Brown University Creates Online Course For High School Students
When Yaser S. Abu-Mostafa, a professor of electrical engineering and computer science at the California Institute of Technology, began promoting his online course on machine learning, one person he turned to was Caltech’s dean of admissions. Dr. Abu-Mostafa believed that prospective Caltech students would benefit from learning what it actually takes to be an engineer — something that high schools, on the whole, fail to teach adequately.
National Science Foundation statistics lend credence to his worries: while one in 10 students in the United States enter college with the intention of majoring in engineering, nearly half of those students fail to complete their degree requirements.
Caltech admissions officials agreed wholeheartedly, and promptly sent out an e-mail blast to applicants suggesting Dr. Abu-Mostafa’s course, Learning From Data, on iTunes U.
“University is a mystery to these students, and they really don’t know what they’re getting into a lot of the time,” said Dr. Abu-Mostafa, whose course ultimately attracted 100,000 subscribers. He estimates that one in 10 were in high school, based on the number of e-mails he received from different age groups.
“The class crystallized their interests,” he said, “and gave them some confidence going into the field.”
Now, in what seems to be the first major effort by a university to tailor a massive open online course, or MOOC, specifically to high school students, Brown University is preparing to offer a free online engineering class with the aim of teaching high school students about the merits and challenges of the field.
If the program is truly unprecedented, as Brown’s team has come to believe, it could start a trend of directly advising high school students and their teachers on specific curriculums, motivated in part by the hypercompetitive college admissions process.
“The real goal here is to get students interested in engineering to better understand engineering, so that they can make good decisions about what they do in the next step,” said Wendy Drexler, director of online development at Brown. “If they decide that they’re interested in engineering and they want to apply to different engineering schools, we want them to have all the information they need.”
The course is based more on activities and research assignments than on video lectures, in an effort to challenge students to actually build something, Dr.
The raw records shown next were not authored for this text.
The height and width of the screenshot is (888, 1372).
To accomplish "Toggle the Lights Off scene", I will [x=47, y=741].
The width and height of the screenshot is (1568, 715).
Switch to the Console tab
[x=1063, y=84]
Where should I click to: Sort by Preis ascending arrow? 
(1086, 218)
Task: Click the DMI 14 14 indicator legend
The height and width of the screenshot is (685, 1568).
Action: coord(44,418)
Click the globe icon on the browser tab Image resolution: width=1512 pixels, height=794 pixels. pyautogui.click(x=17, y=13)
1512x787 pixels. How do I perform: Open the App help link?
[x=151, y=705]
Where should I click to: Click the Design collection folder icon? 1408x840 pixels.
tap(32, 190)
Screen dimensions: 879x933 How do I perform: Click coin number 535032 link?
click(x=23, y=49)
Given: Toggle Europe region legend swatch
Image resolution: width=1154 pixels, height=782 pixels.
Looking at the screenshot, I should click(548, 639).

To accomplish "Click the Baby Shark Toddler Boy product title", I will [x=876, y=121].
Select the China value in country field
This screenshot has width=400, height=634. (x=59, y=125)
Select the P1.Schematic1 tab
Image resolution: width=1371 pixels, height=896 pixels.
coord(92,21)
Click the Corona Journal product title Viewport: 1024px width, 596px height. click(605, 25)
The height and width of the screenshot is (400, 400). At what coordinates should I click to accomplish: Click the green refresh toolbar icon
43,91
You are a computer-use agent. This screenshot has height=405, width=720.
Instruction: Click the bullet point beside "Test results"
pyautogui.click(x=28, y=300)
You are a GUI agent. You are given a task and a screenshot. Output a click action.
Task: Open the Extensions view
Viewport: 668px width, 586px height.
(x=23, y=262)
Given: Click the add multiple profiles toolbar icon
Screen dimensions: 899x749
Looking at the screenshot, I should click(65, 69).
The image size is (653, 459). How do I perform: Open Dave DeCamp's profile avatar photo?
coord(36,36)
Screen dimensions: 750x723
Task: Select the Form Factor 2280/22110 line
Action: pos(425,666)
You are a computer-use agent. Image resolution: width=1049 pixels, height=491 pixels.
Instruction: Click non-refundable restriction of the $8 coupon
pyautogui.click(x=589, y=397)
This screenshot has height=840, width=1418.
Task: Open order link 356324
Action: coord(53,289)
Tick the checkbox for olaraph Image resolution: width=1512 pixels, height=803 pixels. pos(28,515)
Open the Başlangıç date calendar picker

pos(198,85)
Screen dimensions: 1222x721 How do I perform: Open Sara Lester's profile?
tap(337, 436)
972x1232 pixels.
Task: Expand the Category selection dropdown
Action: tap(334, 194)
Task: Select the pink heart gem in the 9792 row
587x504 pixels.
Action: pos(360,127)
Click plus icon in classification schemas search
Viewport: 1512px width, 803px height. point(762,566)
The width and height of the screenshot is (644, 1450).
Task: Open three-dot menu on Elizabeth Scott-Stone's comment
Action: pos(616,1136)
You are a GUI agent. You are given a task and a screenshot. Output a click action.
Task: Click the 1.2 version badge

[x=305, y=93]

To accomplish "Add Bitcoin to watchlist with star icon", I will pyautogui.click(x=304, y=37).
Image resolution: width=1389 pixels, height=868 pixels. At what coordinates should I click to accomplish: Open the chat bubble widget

Drexler said. Students will also receive guidance on what types of courses they should look for when applying to colleges.
“This is the kind of innovative leadership that can be a game changer for students,” said Josh Coates, chief executive of Instructure, the software company that provided the platform for Brown’s project. “We all know we need more STEM education, and bridging the gap between college and high school with an open online course is a great way to get more kids into these kinds of fields and more interested in the college experience.”
The 500-person cap for the first course section, which began April 1, was met in December. Teachers have also expressed interest in incorporating the course work into their own classes, Dr. Drexler said.
“Students who are considering taking these courses should know it’s not going to help them get into Brown. It’s really about learning what it’s like to be an engineer,” said Jesse Schreier, the instructional designer for the course. “There’s absolutely no guarantee that Brown admissions is going to look on an applicant with kinder eyes.”
Still, Brown’s online development team is debating whether to offer a certificate of some kind to students who complete the course, which officials know would be used as yet another college application supplement. Coursera offers such certificates upon course completion, and some students are already beginning to use them to bolster their college résumés.
“There’s clearly a recognition around the country that American students would benefit from broader engineering literacy,” said Sanjay E. Sarma, director of digital learning at the Massachusetts Institute of Technology, who applauded Brown’s efforts. “Will this play into the application? Certainly. But the last thing that I would want is for parents to have their students sit at home at the computer taking these courses at the expense of other projects.”
The officials behind the Brown initiative said their primary motivation was a larger national concern: the growing shortage of engineering graduates in a job market that demands them, as a result of misinformation, insufficient preparation and fears about the difficulty of engineering. And the idea of offering something free and open — unlike the costly, in-person summer extension programs run by Brown and many of its peers — seemed to have tremendous potential beyond just giving students a glimpse of what Brown, as a single institution, has to offer.
“If a student wants to get into the University of Michigan and they’ve actually shown that they’re already passionate about this topic, and they’ve taken that extra step to learn more about engineering, and if they have all the other credentials they need, then yes, that definitely is going to set them apart,” Dr. Drexler said. “It’s how you reflect your passion. If you look at it that way, then yes, it can be a positive addition to a college application.”
Based on the success of this course, Brown is likely to expand its MOOC offerings for high school students to other disciplines. But for now, it is approaching the project as many universities are approaching MOOCs: with cautious optimism, a sense of excitement and full acceptance that their initiatives may not succeed.
“If it weren’t for the fact that my father was a professor of engineering, I wouldn’t have known what a creative discipline it is,” said Nick McKeown, a professor at Stanford University who is teaching an online course for the university’s Class2Go program. “The word ‘engineering’ comes from the root ‘ingenious.’ It’s all about creation and invention. Teaching high school kids about that is wonderful, so I think the Brown program sounds fantastic.”